# [Selected excerpt]
▽
Chris,
As others have said, using sugars as cryoprotectants is a good first
choice. However, we have run into problems freezing crystals with
sugars when the primarily crystallization reagent is a salt at high
concentrations (0.8-2M). Although 0.4M ammonium phosphate, is not
particularly high, you might try ammonium formate or sodium malonate,
sometimes even sodium citrate works (1.0-1.2 M). My worry about any
crystals grown in phosphate is that the phosphate anion may be crucial
to crystals growth, and its displacement by like ions (sulfate) may be
detrimental. If it is not in your case, you might also try lithium
sulfate. We have used mixtures of sodium citrate and lithium sulfate
to freeze crystals grown in 0.8 M sodium citrate.
One other point is that sometimes the crystals need to have a bit of
the cryoprotectant as a component of crystallization. I have seen
cases where crystals could not be transferred into glycerol, but
adding 1-3% glycerol to the crystallization mix yielded crystals that
could be transferred into glycerol for freezing.
△
# [What the task requires]
Continue the note on choosing cryoprotectants for freezing salt-grown crystals, starting after its final sentence.

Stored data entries
▽
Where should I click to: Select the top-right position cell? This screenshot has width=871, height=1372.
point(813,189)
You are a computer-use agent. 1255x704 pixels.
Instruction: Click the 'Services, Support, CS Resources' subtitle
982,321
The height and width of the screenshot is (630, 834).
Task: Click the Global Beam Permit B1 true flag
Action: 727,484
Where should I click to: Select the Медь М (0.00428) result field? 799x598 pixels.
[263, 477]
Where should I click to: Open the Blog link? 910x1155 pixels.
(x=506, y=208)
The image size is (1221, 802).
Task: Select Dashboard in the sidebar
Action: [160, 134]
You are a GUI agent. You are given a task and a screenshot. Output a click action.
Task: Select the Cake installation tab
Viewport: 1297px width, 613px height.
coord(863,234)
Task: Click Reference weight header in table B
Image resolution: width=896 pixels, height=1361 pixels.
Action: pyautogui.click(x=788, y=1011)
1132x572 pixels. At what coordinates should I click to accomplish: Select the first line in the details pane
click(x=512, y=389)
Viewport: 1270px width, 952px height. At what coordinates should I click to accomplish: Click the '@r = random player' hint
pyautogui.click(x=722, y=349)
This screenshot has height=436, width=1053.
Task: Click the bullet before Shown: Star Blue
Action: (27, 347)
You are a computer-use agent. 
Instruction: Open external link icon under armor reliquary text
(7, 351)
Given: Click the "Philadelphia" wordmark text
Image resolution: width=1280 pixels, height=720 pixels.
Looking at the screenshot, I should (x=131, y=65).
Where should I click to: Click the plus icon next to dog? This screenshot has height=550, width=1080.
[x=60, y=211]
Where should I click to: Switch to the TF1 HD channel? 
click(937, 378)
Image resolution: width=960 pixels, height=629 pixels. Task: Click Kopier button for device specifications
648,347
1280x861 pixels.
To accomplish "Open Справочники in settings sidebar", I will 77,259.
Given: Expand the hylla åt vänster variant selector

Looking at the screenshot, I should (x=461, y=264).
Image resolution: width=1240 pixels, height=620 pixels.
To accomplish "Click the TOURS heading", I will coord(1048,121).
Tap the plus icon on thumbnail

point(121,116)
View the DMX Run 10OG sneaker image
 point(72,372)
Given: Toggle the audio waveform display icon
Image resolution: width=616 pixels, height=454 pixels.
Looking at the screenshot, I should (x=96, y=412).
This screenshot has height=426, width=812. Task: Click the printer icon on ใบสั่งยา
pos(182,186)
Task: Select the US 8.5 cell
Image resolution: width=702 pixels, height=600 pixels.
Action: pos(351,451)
△
# [Expected answer]
You have a lot more options to try, but a drop on a coverslip may not
be the best way to test freezing. Proper freezing depends on having
maximal heat transfer, sometimes that can be defeated by having
"large" heat reservoirs (i.e., big drops and the big coverslip) and
insulators (i.e., glass coverslips). Freezing works because the
objects size (drop and crystal) is small enough to allow rapid and
relatively isotropic heat transfer. We alway use a slightly larger
loop to test our cryoprotectants.
When using ammonium phosphate, watch out for the formation of struvite
(NH4MgPO4), a type of kidney stone. They are lovely looking (often
octahedral) crystals that easily grow in ammonium phosphate; although
magnesium phosphate can be soluble up to ~12 mM, the presence of
ammonium markedly increases the formation of struvite, even with
micromolar (contaminating) concentrations of magnesium.
Cheers,
Michael
****************************************************************
R. Michael Garavito, Ph.D.
Professor of Biochemistry & Molecular Biology
513 Biochemistry Bldg.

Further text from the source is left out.